-- WORK INSTRUCTIONS --
Where a line of the data holds the word "Parents", copy that line.

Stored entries
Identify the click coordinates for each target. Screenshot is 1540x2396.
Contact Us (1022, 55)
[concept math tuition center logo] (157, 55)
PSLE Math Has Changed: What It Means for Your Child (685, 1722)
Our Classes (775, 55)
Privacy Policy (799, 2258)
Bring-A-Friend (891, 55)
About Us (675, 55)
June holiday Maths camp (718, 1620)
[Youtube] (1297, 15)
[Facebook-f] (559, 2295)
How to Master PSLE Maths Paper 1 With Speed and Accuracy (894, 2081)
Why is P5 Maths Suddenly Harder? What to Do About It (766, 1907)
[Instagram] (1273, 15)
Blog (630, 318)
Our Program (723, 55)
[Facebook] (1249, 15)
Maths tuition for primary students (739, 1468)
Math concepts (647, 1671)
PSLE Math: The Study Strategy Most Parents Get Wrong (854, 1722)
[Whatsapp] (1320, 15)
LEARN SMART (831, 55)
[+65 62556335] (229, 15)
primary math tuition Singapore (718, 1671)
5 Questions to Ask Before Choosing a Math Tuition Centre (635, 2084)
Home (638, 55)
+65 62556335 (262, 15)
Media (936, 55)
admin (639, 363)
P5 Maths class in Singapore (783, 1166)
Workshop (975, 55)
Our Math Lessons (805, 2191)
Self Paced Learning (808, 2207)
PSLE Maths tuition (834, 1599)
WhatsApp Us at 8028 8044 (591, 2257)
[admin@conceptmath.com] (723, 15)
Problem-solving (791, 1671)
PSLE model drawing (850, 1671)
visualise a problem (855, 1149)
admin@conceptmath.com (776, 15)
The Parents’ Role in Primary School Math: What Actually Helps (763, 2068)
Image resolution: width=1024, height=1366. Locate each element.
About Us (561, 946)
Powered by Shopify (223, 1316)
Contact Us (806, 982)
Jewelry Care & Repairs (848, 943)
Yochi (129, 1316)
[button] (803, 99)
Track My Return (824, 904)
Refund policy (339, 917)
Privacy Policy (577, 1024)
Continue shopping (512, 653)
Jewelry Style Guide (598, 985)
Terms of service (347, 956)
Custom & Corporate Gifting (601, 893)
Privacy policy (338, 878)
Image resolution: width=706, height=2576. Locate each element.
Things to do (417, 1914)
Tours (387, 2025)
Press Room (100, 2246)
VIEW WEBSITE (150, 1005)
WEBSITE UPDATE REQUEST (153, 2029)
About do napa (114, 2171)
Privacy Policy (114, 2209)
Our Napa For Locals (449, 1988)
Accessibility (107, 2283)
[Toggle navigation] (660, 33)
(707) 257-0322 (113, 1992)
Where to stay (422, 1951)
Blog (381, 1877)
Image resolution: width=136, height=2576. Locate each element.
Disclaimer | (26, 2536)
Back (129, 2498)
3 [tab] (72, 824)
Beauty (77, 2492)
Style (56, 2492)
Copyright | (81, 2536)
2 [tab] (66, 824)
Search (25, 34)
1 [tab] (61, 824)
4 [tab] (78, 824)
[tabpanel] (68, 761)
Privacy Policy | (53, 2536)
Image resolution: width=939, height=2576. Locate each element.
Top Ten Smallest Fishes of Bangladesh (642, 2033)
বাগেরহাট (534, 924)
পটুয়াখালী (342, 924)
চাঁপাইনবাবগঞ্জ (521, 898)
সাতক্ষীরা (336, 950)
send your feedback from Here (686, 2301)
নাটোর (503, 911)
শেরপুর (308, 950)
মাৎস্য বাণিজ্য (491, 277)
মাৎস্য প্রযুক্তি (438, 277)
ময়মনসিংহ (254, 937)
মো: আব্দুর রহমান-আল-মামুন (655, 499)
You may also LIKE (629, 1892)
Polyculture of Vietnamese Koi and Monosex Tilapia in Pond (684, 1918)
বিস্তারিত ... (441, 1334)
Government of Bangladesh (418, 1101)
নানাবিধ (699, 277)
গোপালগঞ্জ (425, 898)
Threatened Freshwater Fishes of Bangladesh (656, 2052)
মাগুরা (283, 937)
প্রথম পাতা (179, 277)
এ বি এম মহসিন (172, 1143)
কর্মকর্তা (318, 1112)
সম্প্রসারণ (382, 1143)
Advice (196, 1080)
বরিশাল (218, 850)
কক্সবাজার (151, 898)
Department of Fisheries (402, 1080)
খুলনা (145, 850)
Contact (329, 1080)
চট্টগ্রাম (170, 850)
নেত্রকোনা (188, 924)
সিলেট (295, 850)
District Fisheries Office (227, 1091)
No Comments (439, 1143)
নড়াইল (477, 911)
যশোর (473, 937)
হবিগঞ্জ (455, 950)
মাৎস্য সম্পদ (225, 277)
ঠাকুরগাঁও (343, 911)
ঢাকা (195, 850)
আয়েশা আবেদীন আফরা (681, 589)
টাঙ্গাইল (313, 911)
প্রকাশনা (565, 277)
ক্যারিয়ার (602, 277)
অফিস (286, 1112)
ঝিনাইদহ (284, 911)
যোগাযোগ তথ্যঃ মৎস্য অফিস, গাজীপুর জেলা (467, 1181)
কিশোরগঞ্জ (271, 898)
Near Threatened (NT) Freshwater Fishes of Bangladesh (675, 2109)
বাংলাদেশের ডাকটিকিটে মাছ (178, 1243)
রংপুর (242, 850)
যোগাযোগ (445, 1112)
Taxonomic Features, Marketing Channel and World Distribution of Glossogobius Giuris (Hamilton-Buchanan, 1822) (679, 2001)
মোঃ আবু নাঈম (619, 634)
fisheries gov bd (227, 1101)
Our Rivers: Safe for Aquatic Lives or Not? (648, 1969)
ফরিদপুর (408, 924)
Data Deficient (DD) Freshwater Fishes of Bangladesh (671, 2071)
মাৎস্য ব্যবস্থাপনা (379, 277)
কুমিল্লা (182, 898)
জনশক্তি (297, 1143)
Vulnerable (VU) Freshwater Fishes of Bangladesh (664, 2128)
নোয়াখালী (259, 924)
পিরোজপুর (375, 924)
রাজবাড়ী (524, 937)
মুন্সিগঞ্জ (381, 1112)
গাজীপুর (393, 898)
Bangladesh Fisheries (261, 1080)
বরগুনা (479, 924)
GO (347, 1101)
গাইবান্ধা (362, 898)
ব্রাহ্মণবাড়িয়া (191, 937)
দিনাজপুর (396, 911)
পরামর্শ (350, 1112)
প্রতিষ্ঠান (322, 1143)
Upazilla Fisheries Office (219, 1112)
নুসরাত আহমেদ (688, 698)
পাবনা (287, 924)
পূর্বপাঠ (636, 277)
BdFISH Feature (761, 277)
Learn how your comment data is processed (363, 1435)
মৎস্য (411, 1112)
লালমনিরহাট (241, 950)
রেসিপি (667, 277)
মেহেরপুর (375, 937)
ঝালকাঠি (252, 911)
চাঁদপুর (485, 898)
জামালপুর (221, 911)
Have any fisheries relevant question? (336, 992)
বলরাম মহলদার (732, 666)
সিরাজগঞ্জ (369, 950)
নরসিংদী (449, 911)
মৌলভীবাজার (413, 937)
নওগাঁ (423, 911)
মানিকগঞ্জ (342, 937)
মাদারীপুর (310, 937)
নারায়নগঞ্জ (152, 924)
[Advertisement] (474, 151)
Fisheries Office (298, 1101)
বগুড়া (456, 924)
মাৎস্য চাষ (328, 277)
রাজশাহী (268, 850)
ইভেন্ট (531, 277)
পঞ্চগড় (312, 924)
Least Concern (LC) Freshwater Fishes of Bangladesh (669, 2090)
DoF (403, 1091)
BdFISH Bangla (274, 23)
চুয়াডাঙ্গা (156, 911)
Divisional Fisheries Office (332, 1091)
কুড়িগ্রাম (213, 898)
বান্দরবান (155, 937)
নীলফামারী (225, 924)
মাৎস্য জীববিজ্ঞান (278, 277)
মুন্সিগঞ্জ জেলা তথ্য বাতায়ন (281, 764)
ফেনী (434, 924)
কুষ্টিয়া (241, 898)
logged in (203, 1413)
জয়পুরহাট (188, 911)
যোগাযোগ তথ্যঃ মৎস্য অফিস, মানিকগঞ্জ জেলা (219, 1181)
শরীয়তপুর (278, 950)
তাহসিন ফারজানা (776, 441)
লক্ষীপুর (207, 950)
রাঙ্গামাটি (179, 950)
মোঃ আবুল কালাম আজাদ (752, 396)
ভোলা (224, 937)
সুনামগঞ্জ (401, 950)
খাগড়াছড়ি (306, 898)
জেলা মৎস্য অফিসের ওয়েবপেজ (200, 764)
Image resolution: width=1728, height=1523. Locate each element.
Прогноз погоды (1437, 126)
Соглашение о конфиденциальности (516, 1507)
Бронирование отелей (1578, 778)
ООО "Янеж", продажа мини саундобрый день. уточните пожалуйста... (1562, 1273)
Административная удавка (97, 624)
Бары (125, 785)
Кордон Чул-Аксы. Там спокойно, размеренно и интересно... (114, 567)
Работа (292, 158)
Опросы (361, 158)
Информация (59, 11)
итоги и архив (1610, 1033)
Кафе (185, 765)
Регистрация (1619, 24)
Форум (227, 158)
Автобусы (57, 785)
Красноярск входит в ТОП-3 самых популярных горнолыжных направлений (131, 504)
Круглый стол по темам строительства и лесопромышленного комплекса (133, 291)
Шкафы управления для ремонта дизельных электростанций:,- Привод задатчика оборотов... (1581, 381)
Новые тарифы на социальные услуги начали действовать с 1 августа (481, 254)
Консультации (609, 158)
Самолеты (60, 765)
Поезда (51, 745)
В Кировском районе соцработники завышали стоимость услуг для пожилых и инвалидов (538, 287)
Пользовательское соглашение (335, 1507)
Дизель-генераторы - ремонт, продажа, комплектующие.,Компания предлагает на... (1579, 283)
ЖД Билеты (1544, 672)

-- REPLY TO THE TASK --
PSLE Math: The Study Strategy Most Parents Get Wrong (854, 1722)
The Parents’ Role in Primary School Math: What Actually Helps (763, 2068)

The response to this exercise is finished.